### PROBLEM TO SOLVE:
Repeat all entries below exactly as shown.

[Dataset records]
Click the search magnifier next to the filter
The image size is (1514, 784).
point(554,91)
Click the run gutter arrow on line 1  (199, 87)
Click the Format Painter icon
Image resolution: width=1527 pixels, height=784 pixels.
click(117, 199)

### TASK ANSWER:
Click the search magnifier next to the filter
The image size is (1514, 784).
point(554,91)
Click the run gutter arrow on line 1  (199, 87)
Click the Format Painter icon
Image resolution: width=1527 pixels, height=784 pixels.
click(117, 199)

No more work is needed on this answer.